Bonart -

L'héritage de ceux qui nous ont ouvert la voie

La pièce de Matthew Lopez, L'Héritage, raconte l'histoire de différentes générations d'hommes homosexuels à New York : ceux d'aujourd'hui et ceux d'hier, ceux qui se sont battus pour leurs droits et contre le sida et sa stigmatisation. L'héritage évoqué dans le titre est « celui de l'histoire, de la communauté et de soi ».

Ces derniers mois, nous avons perdu deux personnes à qui nous devons beaucoup. Montse Guillén vivait à New York dans les années 1980 et a perdu nombre de ses amis. L'un d'eux, Keith Haring, a bénéficié de son aide pour obtenir les permis et trouver un emplacement à Barcelone pour la fresque Tots junts podem parar la sida (Ensemble, nous pouvons stopper le sida) (1989).

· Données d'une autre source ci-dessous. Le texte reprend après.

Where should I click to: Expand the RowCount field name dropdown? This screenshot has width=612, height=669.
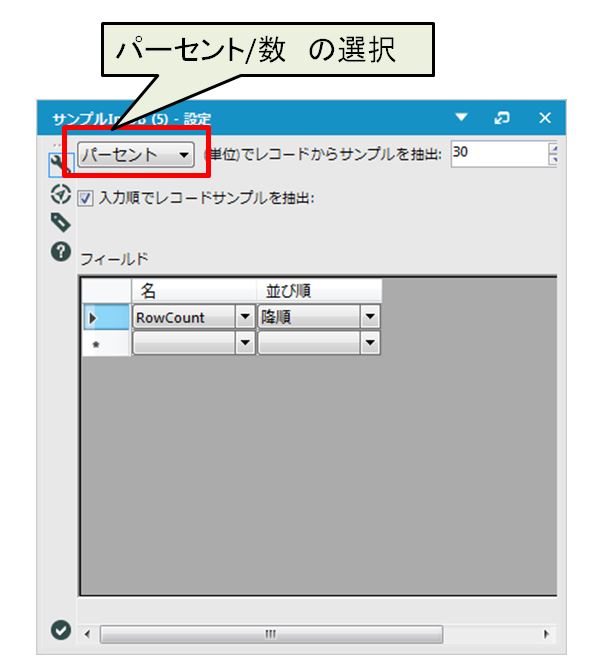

Compagne et complice de Miralda, Montse Guillén a apporté une contribution unique par sa manière d'associer innovation culinaire et créativité artistique. Avec Miralda, elles ont créé le restaurant El Internacional à New York et le projet FoodCultura, une proposition visionnaire qui explore les interrelations entre cuisine, art et science, et qui collecte, archive et active des aspects des identités humaines, des rituels et des traditions culinaires. Montse était une personne active, énergique, souriante et toujours prête à se lancer dans de nouvelles aventures.

Quelques semaines plus tard, Antoni Mercader, pionnier de l'art multimédia dans notre pays et membre du Grup de Treball, où il a rencontré Muntadas, entre autres, nous quittait également. Il était coauteur, avec Eugeni Bonet, du premier livre sur l'art vidéo publié en Espagne : En torno al vídeo (1980). Pendant deux ans, il a été responsable des Dilluns de Vídeo à La Virreina, programmant des cassettes représentatives de l'évolution du médium. Il a joué un rôle clé dans la définition de la Mediateca de la Caixa, dirigée par Carme Garrido, conçue comme une vaste archive accessible centrée sur l'usage social des nouveaux médias. Mais, surtout, Antoni Mercader était une personne généreuse qui partageait son expérience et ses connaissances tout en créant des ponts entre des générations d'artistes, de critiques et de commissaires d'exposition.

Les générations qui nous ont succédé, et celles qui nous ont succédé – et nous succèderont – ont une dette immense envers Montse Guillén et Antoni Mercader. Pour eux, pour Montse et Antoni, nous éprouvons un profond sentiment d'estime, d'hommage et, surtout, de gratitude.